AMSTERDAM: Shell has warned that further jobs and investment are at risk in the North Sea as it slashed annual global spending by a further $2bn (£1.3bn) and reported a 56% slump in first-quarter profits.
The Anglo-Dutch oil group said there would be no slowdown in its controversial plans to start drilling in the Alaskan Arctic this summer where it hopes to discover large-scale oil reserves alongside evidence of gas found in the past.
Shell accepted the Guardian’s Keep it in the Ground Campaign had raised the profile of climate change but it believed divestment from fossil fuel companies could be counter-productive.
Simon Henry, the chief financial officer, said the planned takeover of rival BG was a “springboard” for further cutbacks, adding that Shell “is not a natural owner of assets in the North Sea” given the age of those energy fields.
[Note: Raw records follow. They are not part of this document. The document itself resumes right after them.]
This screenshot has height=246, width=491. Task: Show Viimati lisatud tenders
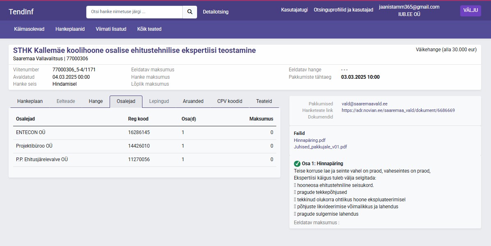coord(111,29)
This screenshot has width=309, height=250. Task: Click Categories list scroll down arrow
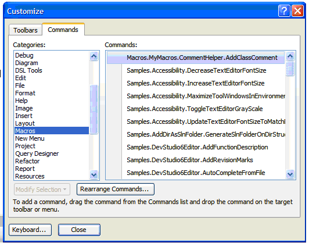pos(94,174)
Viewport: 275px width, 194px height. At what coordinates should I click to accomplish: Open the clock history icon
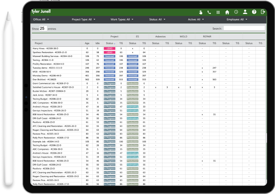click(236, 12)
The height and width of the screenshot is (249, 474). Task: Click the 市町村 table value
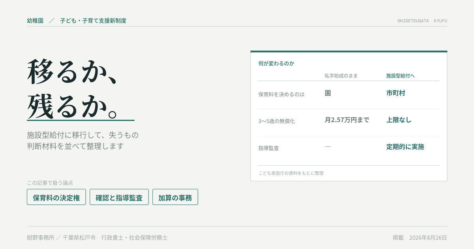(x=396, y=93)
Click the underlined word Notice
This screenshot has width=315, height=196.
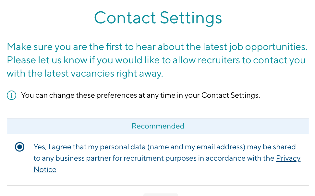click(45, 170)
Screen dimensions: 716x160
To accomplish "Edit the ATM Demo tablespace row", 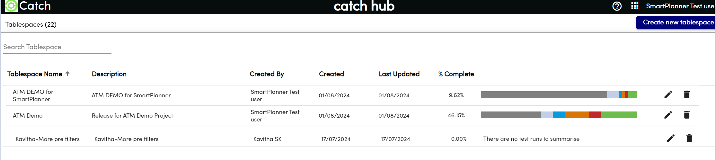I will [x=668, y=115].
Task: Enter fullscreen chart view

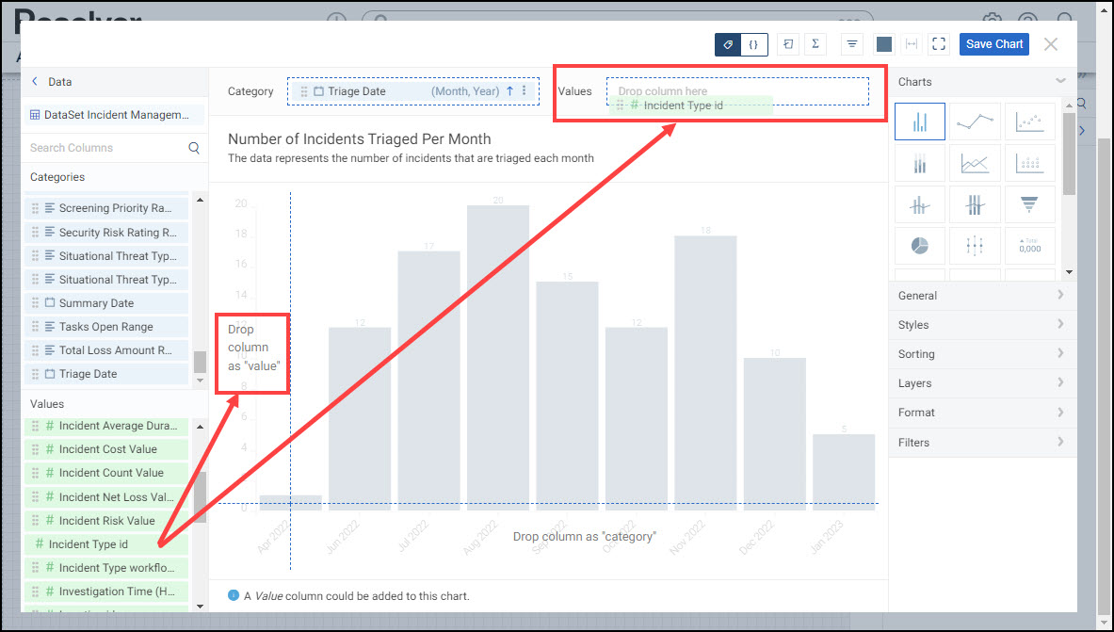Action: 938,44
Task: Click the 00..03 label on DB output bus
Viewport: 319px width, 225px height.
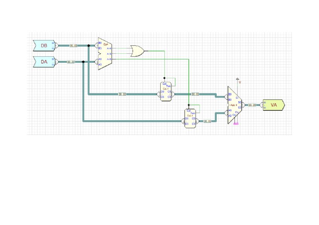Action: pos(73,46)
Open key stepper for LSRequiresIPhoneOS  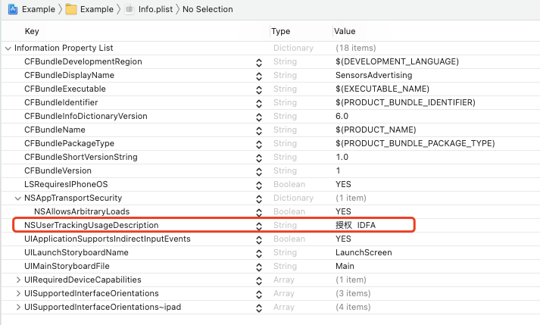tap(259, 184)
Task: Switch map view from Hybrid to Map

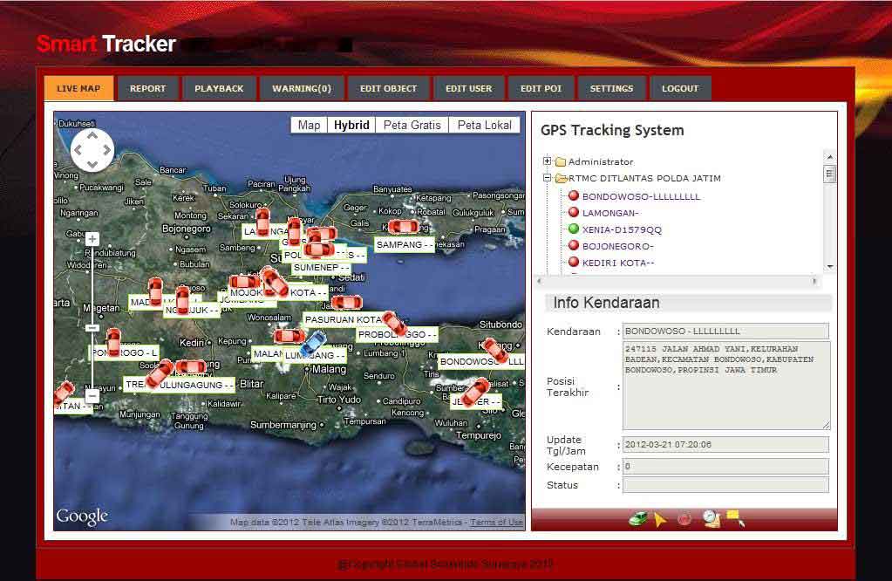Action: pos(308,125)
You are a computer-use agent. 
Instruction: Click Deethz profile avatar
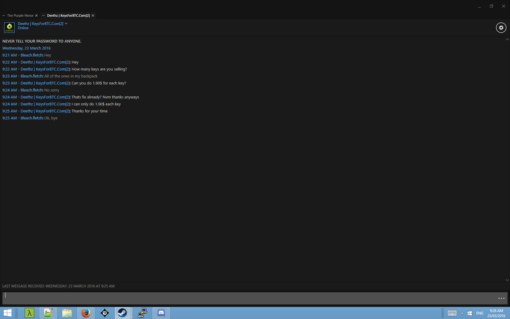(9, 28)
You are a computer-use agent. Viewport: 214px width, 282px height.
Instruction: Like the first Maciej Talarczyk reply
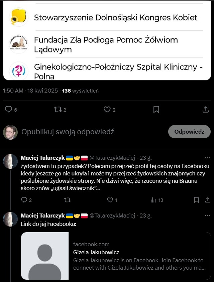tap(110, 200)
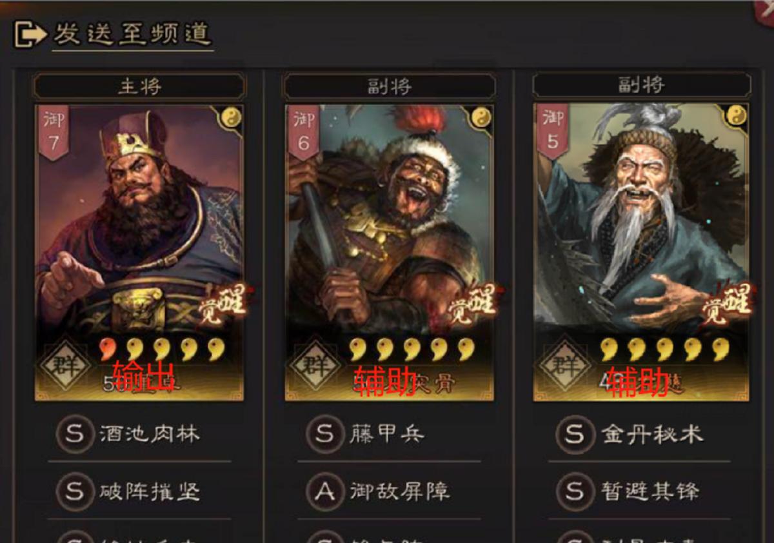The width and height of the screenshot is (774, 543).
Task: Open the 破阵摧坚 skill entry
Action: (x=139, y=492)
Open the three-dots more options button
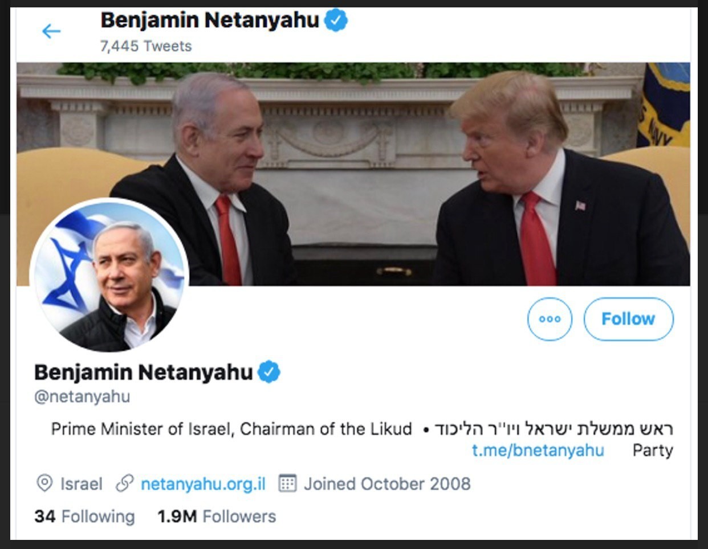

Shell cut 250 jobs from its UK offshore base at Aberdeen last summer and signalled others could go as the oil company announced a further reduction in its overall global spending from $35bn to around $33bn this year.
Henry said positive North Sea tax changes by the government and the establishment of a new Oil and Gas Authority had only gone so far. “[Ministers] have to move quickly to make it attractive – at the moment its not.”
Hit by a massive fall in oil prices since last summer, Shell’s first-quarter earnings, excluding one-time items, fell from $7.33bn to $3.25bn.
Profits for the first three months of 2015 at Shell’s exploration and production arm plunged from $5.7bn a year to $675m, but profits from downstream operations including refining and other non-production businesses rose from $1.58bn to $2.65bn . That helped group earnings exceed analysts’ average forecast of $2.42bn.